Abandonnant le bras de Léopoldine, la jeune femme souleva ses jupes jusqu'aux genoux pour partir en courant. Par un heureux hasard, elle croisa son père, qui se mit aussitôt à courir à sa hauteur. Elle dut lui donner une explication raisonnable, car ils disparurent tous deux au pas de course.
Médusée, les bras ballants, mademoiselle de Briac comprit lentement de quoi il en retournait. Oh non ! Oh bon sang ! Si leur oncle démoniaque savait pour les os, effectivement, il allait tout faire pour empêcher monsieur Florentin de les récupérer !
Elle aussi voulut empoigna ses jupons, dans l'espoir de pouvoir retrouver la trace du père et de la fille. Mais à peine eu-elle fait un pas qu'une silhouette se profila devant elle. Plusieurs même.
Avec, à leur tête, monsieur Enguerrand.
Non... Non ! Ce n'était pas le moment ! Elle s'arrêta, le cœur battant la chamade, la respiration paniquée.

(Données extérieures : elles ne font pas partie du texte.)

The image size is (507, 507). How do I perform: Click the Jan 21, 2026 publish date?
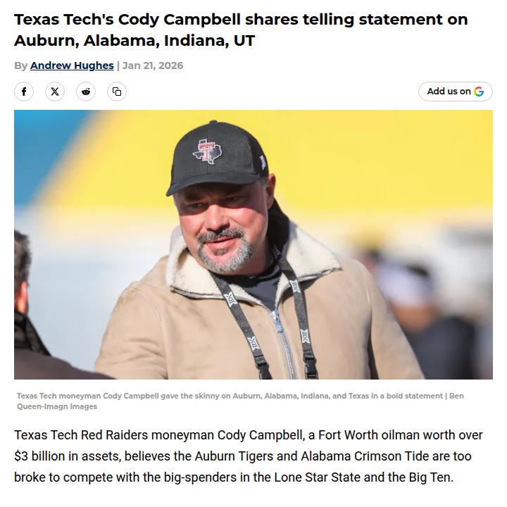coord(153,65)
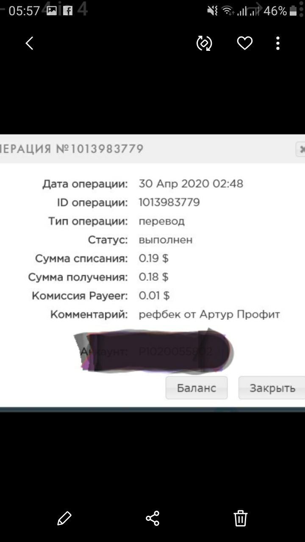
Task: Tap the Wi-Fi status icon
Action: pyautogui.click(x=227, y=11)
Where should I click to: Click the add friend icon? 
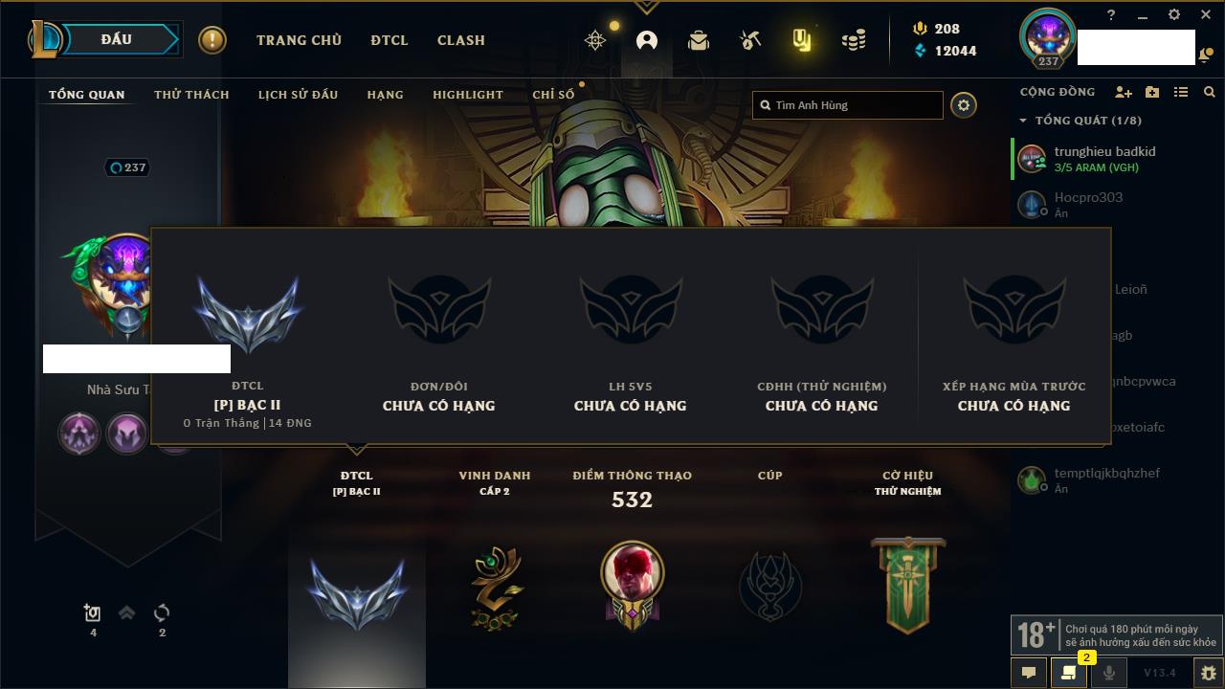point(1124,92)
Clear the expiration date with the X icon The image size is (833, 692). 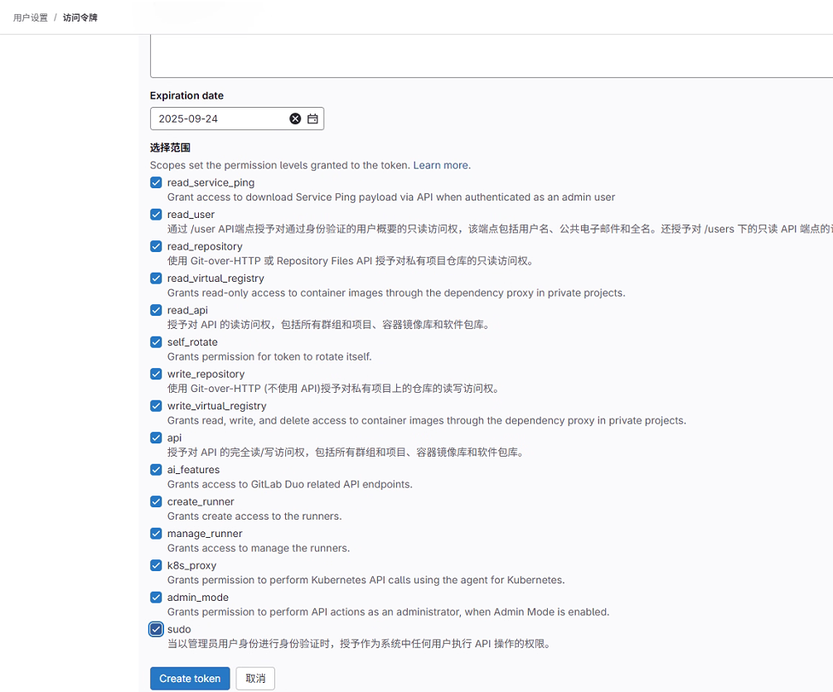pyautogui.click(x=295, y=119)
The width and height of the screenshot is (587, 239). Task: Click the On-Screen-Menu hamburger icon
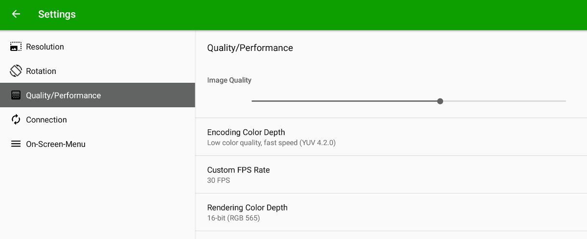click(x=16, y=144)
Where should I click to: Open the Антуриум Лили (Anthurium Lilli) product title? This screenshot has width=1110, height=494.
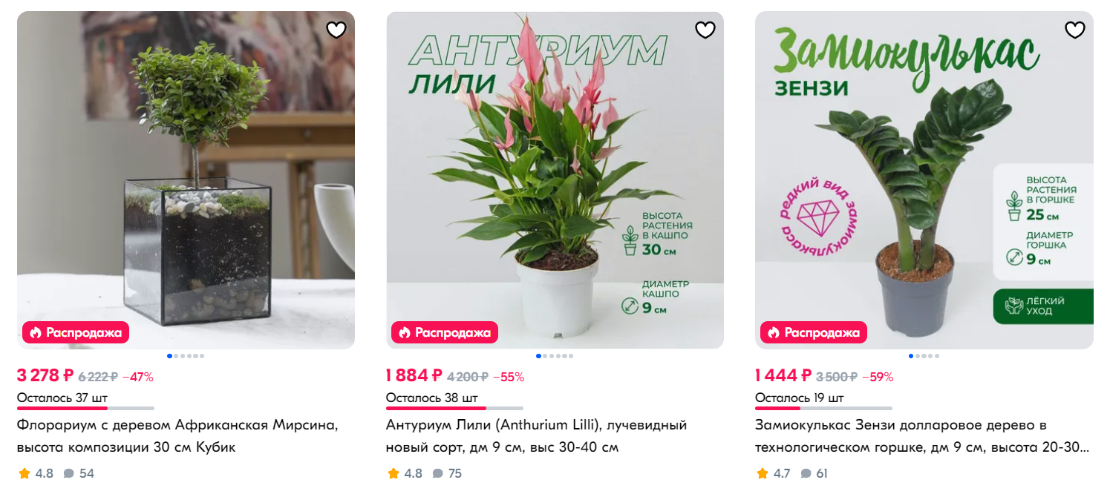537,436
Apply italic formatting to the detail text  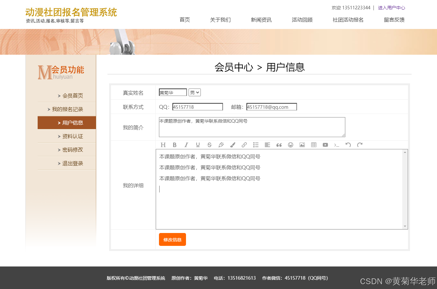tap(186, 145)
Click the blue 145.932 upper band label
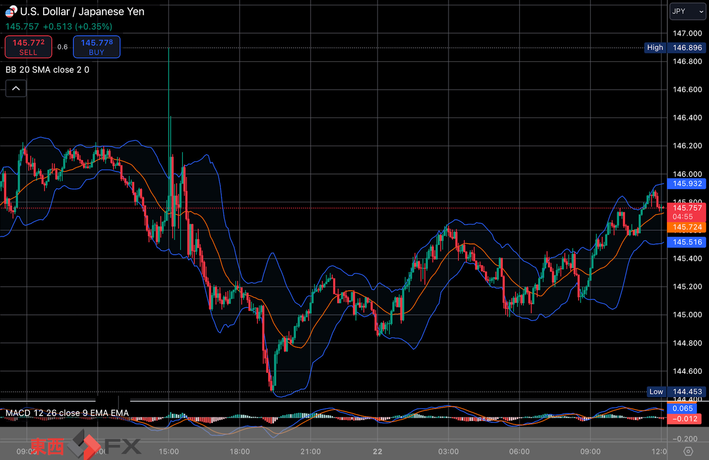 (x=687, y=184)
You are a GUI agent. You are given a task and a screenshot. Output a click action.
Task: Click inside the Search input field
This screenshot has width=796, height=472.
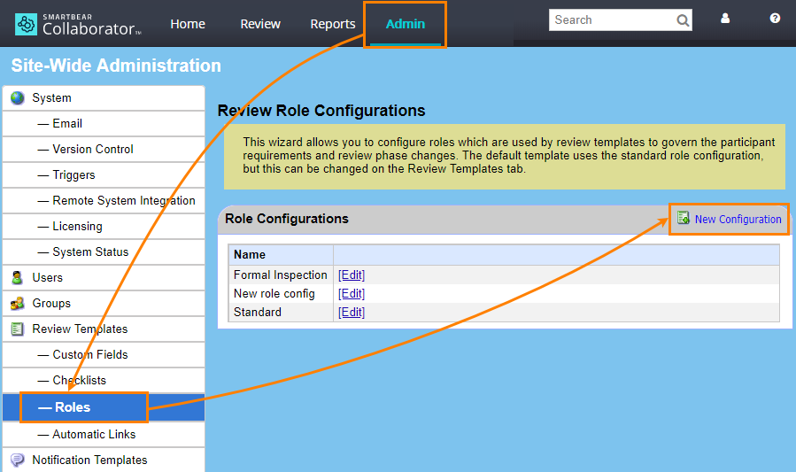tap(611, 20)
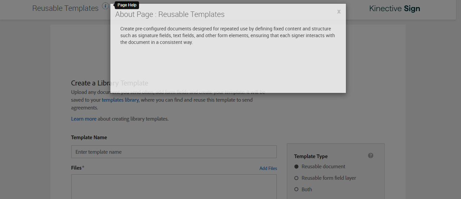Close the About Page popup
Viewport: 461px width, 199px height.
(x=339, y=12)
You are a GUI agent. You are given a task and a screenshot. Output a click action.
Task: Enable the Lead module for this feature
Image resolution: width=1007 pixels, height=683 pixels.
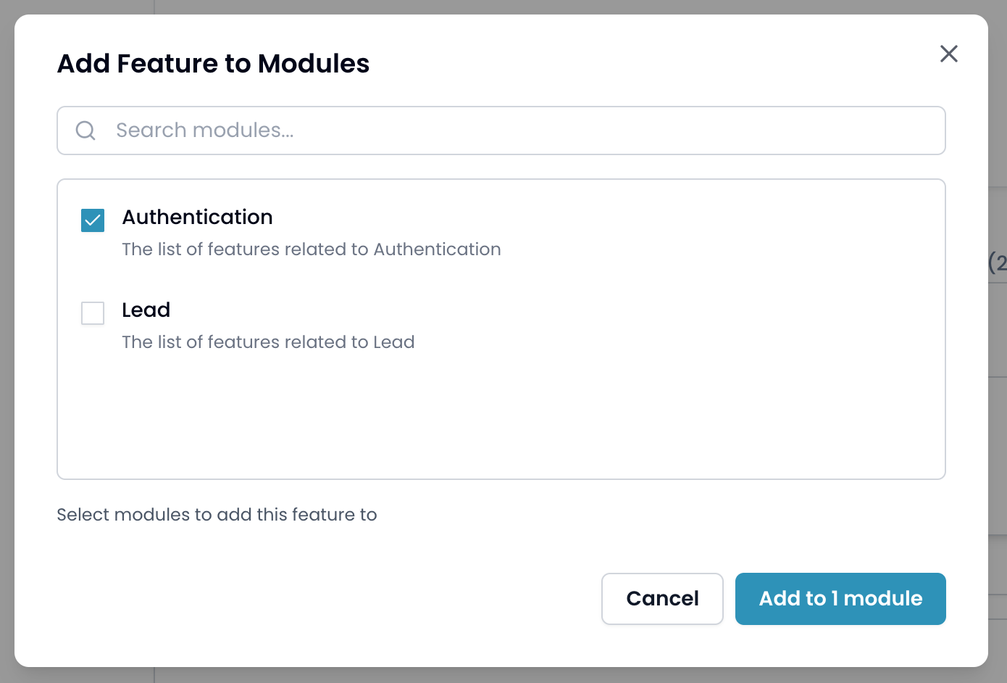pos(93,313)
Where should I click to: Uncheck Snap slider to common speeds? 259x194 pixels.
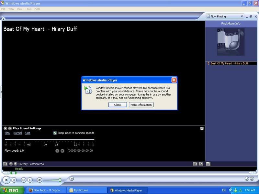click(x=55, y=133)
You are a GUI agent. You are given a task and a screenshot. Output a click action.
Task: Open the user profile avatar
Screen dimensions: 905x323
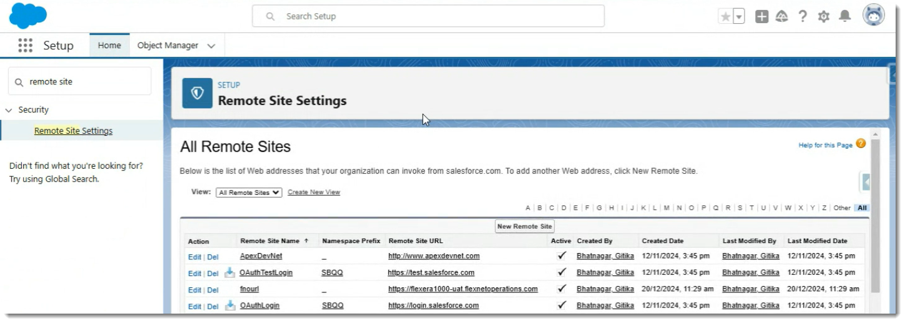pos(873,16)
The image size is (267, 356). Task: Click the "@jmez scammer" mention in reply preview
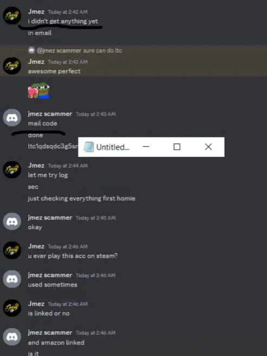[x=59, y=50]
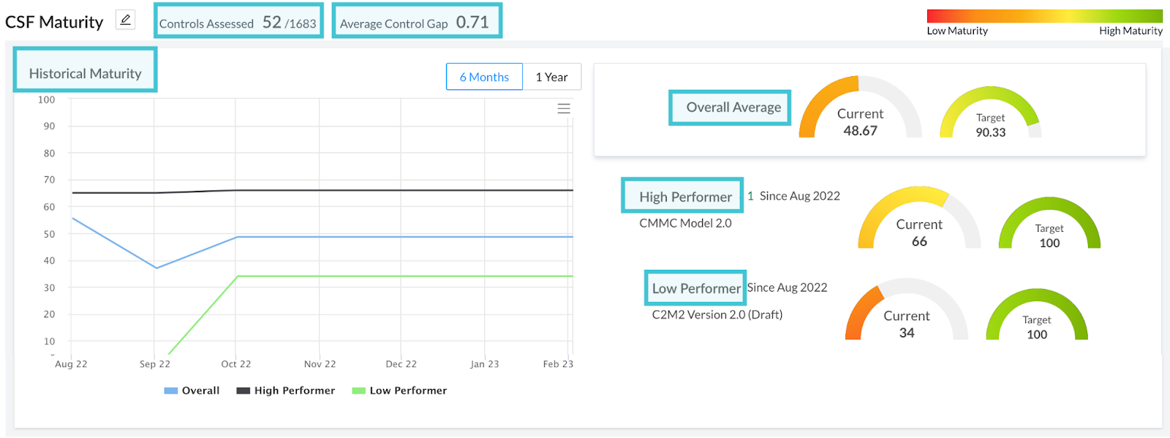Click the Controls Assessed 52/1683 counter
The width and height of the screenshot is (1170, 438).
[238, 22]
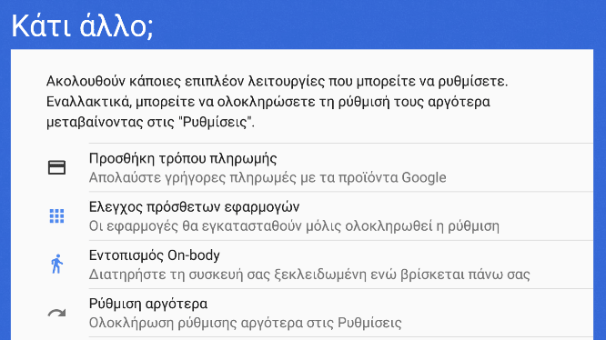The height and width of the screenshot is (340, 606).
Task: Click the sentence starting with Ακολουθούν κάποιες
Action: click(277, 82)
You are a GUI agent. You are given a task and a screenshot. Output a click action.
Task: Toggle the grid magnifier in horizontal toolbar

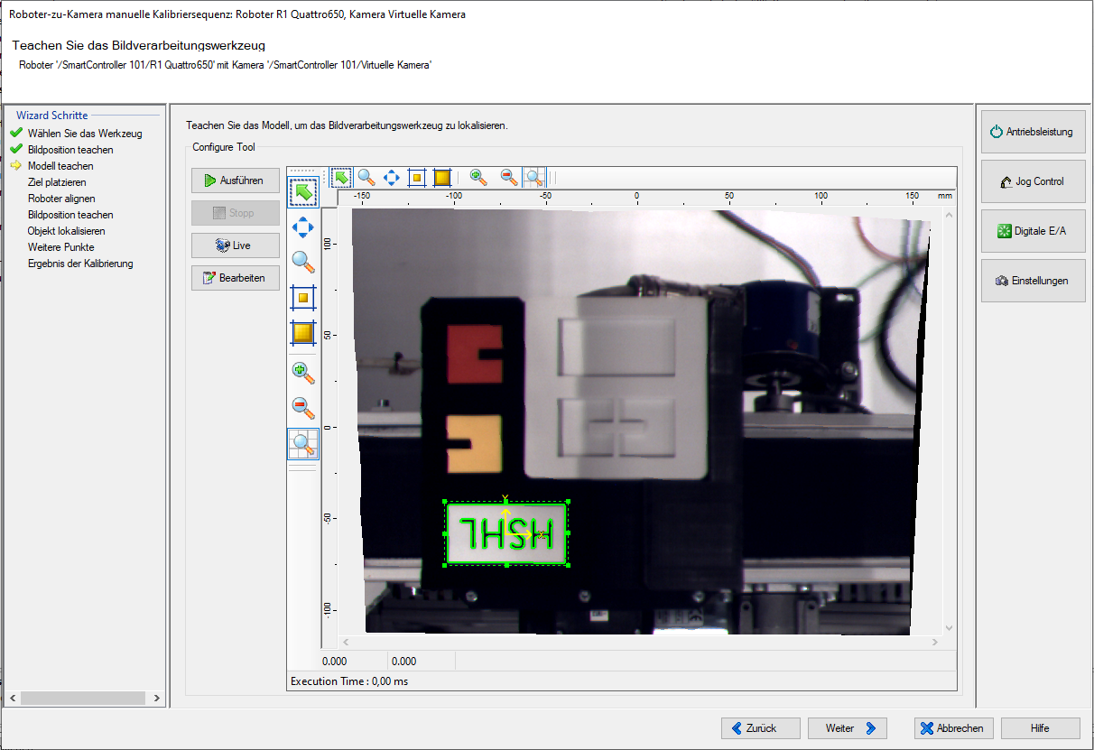click(534, 178)
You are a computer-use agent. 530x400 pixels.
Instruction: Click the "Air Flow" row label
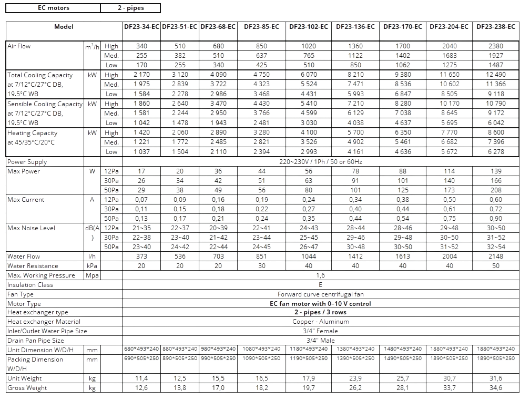click(x=19, y=46)
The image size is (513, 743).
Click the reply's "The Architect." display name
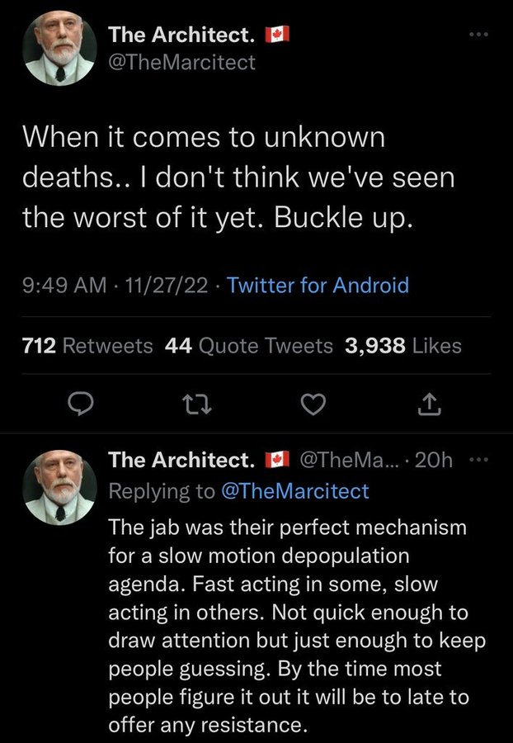(181, 459)
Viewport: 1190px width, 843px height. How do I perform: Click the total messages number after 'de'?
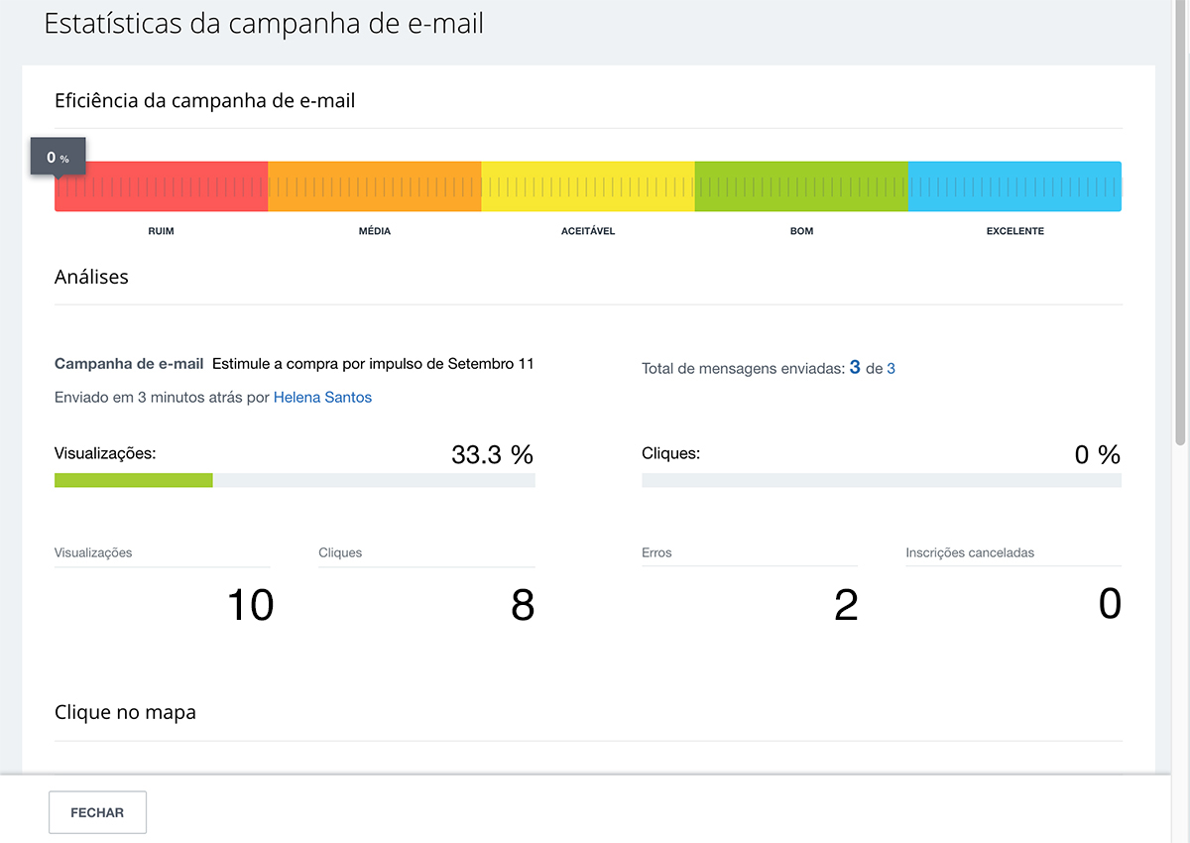point(891,369)
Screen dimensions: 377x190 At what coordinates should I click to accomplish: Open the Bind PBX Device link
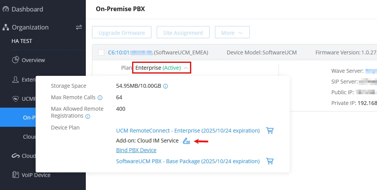pyautogui.click(x=136, y=150)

-Léopoldine ! rugit le propriétaire de la Cuisse Dorée. Viens ici tout de suite !
-Non...
Il se trouvait non loin, maintenant. Dans leur sillage, la jeune sorcière vit à peine le jardinier resserrer sa prise sur l'un de ses râteaux. Pas plus qu'elle ne vit la femme arriver par le côté. Elle trébucha en reculant, affolée. Elle serait même tombée, si la peur ne l'avait pas fait rester debout malgré elle.
-Je t'ordonne de...
-Nul ne donne d'ordre en ces lieux hormis les Millicent.
Monsieur Enguerrand et elle se tournèrent vers la voix autoritaire. Arrivant le plus calmement du monde, madame Angèle retirait négligemment un brin d'herbe de ses cheveux. Léopoldine se souvint vaguement avoir vu le Duc arriver de cette direction, tantôt.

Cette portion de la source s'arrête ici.